Yanaklarım hafif kızarık kızlara göz ucuyla bakıp bakışlarımı hemen farklı yöne çeviriyordum.
"Bu utanılacak bir şey değil." Ama ben utanıyordum.
"Peki o..?" Sıkıntıyla dirseğimi masaya koyup suratım asık onlara doğru döndüm.
"Sanmıyorum."
"Dur dur dur! En baştan anlat bu sadece hoşlantı mı önce onu anlayalım." Tabii ki de sadece hoşlantıydı. Bu kadar kısa sürede başka ne olabilirdi ki.
"Eminim sadece hoşlantı-"
"Tatlım seni bozmak istemem ama daha önce ne aşık oldun ne birini sevdin ne de hoşlandın. Neyin ne olduğunu nereden bileceksin sen?" Bu resmen bana hakaretti. Tamam daha önce böyle bir şey yaşamamıştım ama yine de neyin ne olduğunu bilirdim. Sadece hoşlanıyordum. Hoşlanıyordum... mu acaba? Fazlası olamazdı. Olmamalıydı. Olmasın. Olsun mu? Yok yok olmasın. Sonuçta karşılıksız bir şey bu fazlası canımı yakardı.

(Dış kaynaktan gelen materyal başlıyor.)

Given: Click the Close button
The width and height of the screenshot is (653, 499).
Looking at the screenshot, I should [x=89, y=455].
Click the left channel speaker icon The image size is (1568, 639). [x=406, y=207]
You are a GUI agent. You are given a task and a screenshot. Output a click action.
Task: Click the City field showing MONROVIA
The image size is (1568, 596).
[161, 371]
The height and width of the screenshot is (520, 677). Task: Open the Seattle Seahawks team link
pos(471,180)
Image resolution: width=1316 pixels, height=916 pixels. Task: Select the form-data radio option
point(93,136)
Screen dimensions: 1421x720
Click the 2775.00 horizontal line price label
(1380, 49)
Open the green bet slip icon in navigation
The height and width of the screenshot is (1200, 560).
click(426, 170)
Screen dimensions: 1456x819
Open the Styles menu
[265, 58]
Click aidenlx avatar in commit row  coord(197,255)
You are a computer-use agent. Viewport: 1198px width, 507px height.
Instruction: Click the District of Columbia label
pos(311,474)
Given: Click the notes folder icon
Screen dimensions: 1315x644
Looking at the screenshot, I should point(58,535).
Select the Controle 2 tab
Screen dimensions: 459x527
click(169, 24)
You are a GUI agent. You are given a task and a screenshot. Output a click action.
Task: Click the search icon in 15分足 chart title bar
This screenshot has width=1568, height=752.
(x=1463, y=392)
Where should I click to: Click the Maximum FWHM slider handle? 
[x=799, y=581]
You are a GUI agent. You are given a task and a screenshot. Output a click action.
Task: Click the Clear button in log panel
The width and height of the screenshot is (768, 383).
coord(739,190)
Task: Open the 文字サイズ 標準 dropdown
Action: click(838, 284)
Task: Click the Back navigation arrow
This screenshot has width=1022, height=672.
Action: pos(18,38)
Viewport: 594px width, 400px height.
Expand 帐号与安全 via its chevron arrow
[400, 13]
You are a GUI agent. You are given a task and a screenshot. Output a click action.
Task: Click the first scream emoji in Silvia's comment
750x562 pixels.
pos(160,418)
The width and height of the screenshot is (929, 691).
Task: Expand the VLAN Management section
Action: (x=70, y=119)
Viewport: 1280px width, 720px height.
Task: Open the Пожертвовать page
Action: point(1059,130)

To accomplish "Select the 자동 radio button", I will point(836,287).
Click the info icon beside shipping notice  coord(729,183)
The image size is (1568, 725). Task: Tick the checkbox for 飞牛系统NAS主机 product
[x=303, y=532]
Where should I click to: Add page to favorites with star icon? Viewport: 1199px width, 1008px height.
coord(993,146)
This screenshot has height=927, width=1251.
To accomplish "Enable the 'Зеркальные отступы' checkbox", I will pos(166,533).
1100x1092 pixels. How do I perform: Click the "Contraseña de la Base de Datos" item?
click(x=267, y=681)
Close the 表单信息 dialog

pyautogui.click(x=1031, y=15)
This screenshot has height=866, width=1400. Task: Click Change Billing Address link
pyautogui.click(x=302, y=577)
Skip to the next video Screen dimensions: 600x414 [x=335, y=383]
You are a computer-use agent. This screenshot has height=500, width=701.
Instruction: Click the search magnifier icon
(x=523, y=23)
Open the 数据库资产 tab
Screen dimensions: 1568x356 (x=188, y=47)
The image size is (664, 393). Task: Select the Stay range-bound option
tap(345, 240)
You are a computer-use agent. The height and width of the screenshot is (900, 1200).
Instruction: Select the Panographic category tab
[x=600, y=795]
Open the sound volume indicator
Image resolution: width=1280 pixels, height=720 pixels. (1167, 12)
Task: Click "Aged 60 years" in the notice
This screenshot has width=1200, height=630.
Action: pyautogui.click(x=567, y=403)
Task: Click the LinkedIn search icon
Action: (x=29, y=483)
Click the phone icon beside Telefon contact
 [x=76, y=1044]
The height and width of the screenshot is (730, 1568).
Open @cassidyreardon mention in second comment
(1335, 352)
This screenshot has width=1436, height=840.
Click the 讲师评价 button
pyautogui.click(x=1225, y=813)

"Hazal?" Düşüncelere dalınca kızların meraklı ve pörtlek gözlerle bana baktığını unutmuştum.
"Hımm?"
"İlk nerede etkilendin?" Biraz eskilere gittim. İlk ne zaman etkilendim ondan? Balo? Yok yok öncesinde barda dans etmiştik o zaman olmuştu. O zaman mıydı? Biraz daha geriye gittim. Yağmurda yürürken olabilir mi? Bana kapşonlusunu vermişti. Hem o zaman ona istemsizce el sallamıştım. Sanırım o zamandı. Emin olmak için biraz daha düşündüm. O zamandan önce yeraltında... ELİMİ TUTMUŞTU! Kesin o zamandı. Elimi tuttuğunda heyecanlanmıştım. Kesin- hayır o zaman değildi. Bütün düşünceleri bir kenara bırakıp o günü hatırladım. İlk etkilendiğim zaman onu ilk gördüğüm zamandı. Uzun uzun bakışmıştık o zaman hissetmiştim bir şeyler olacağını.
"Daldı gitti yine."
"Hazal? Biz buradayız peynire bakmaktan vazgeç." Kızların seslenmesiyle kendime gelip onlara döndüm. Yüzümde istemsizce oluşan hafif tebessümü onlar bir anlam çıkarmadan silip yavaşça yutkundum.
"Hatırladım."
"Nerede!?" Öykü heyecanla eğilip elimi tuttu.
"Okulda."
"Ne zaman!?" Diğer elimide İdil tutup heyecanla gözlerime baktı. Kalbim küt küt atarken kelimelerimi dilimden serbest bıraktım.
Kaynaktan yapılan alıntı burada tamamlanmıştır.